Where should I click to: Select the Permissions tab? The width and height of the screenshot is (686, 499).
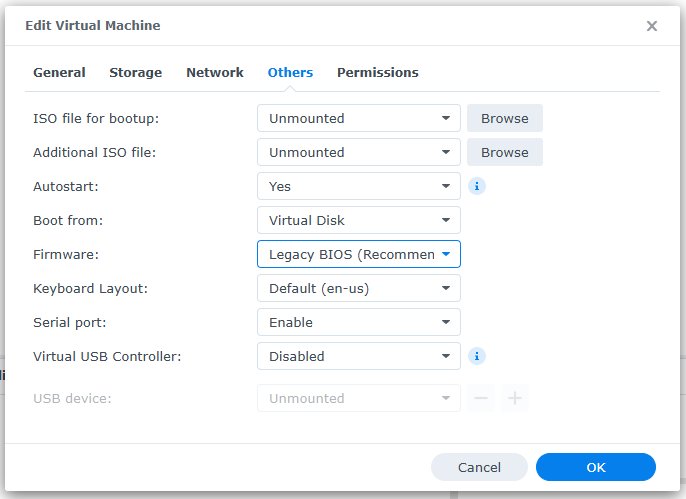[x=378, y=72]
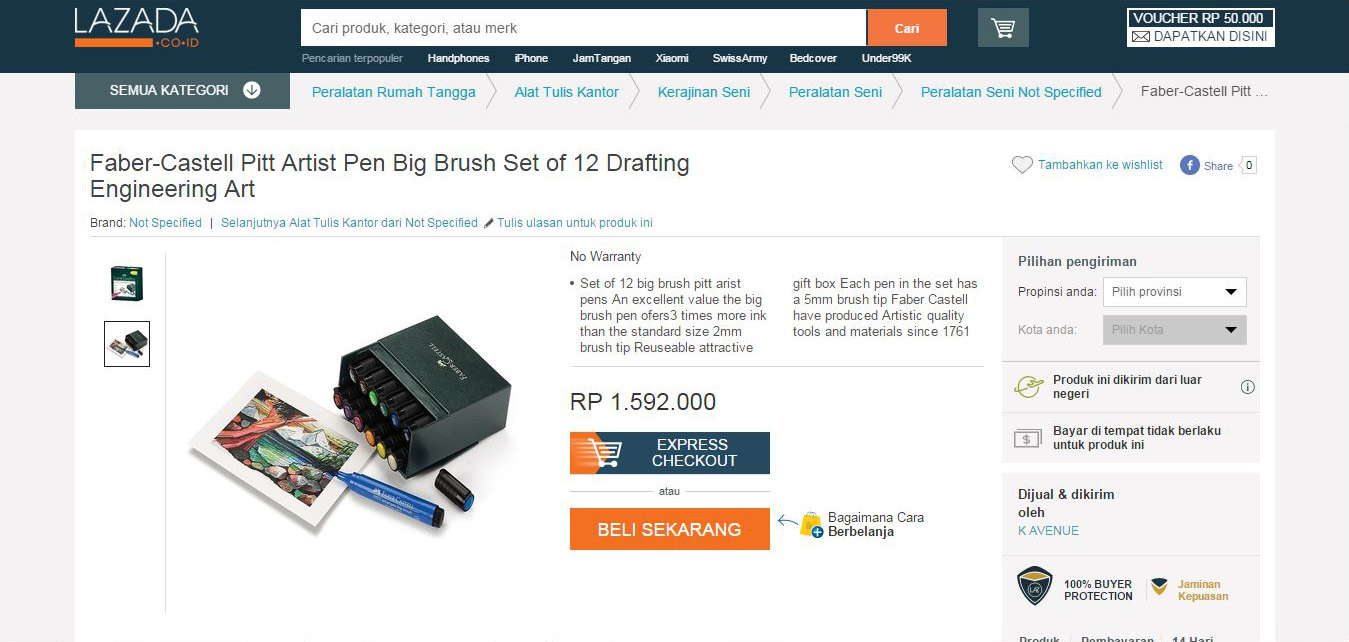Expand the Semua Kategori menu

(x=182, y=91)
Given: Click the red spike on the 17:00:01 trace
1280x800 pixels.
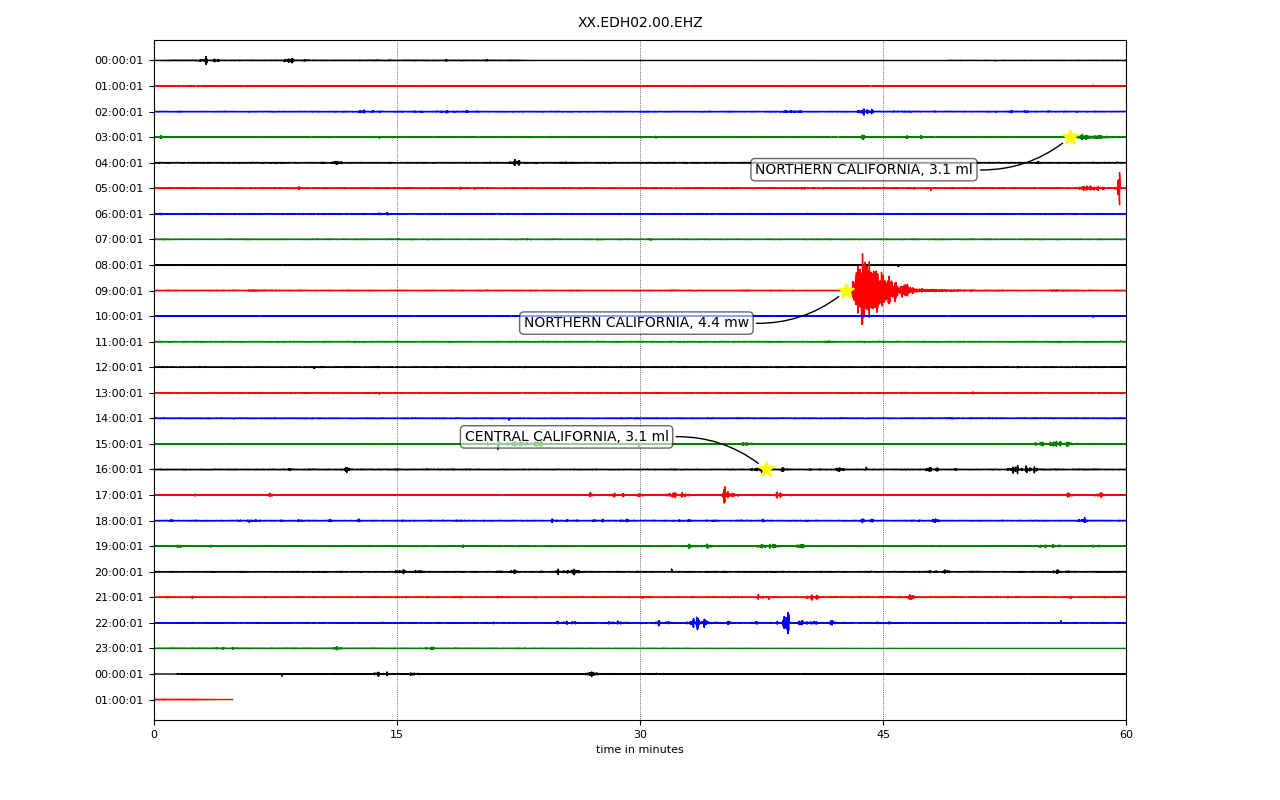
━━━━
— Task to complete —
Restate the whole listing exactly as written, minus the pictures.

— Written solution —
Where should I click to: Select the Permissions tab? The width and height of the screenshot is (686, 499).
[x=378, y=72]
Expand the Semua Kategori menu

(x=182, y=91)
Given: Click the red spike on the 17:00:01 trace
1280x800 pixels.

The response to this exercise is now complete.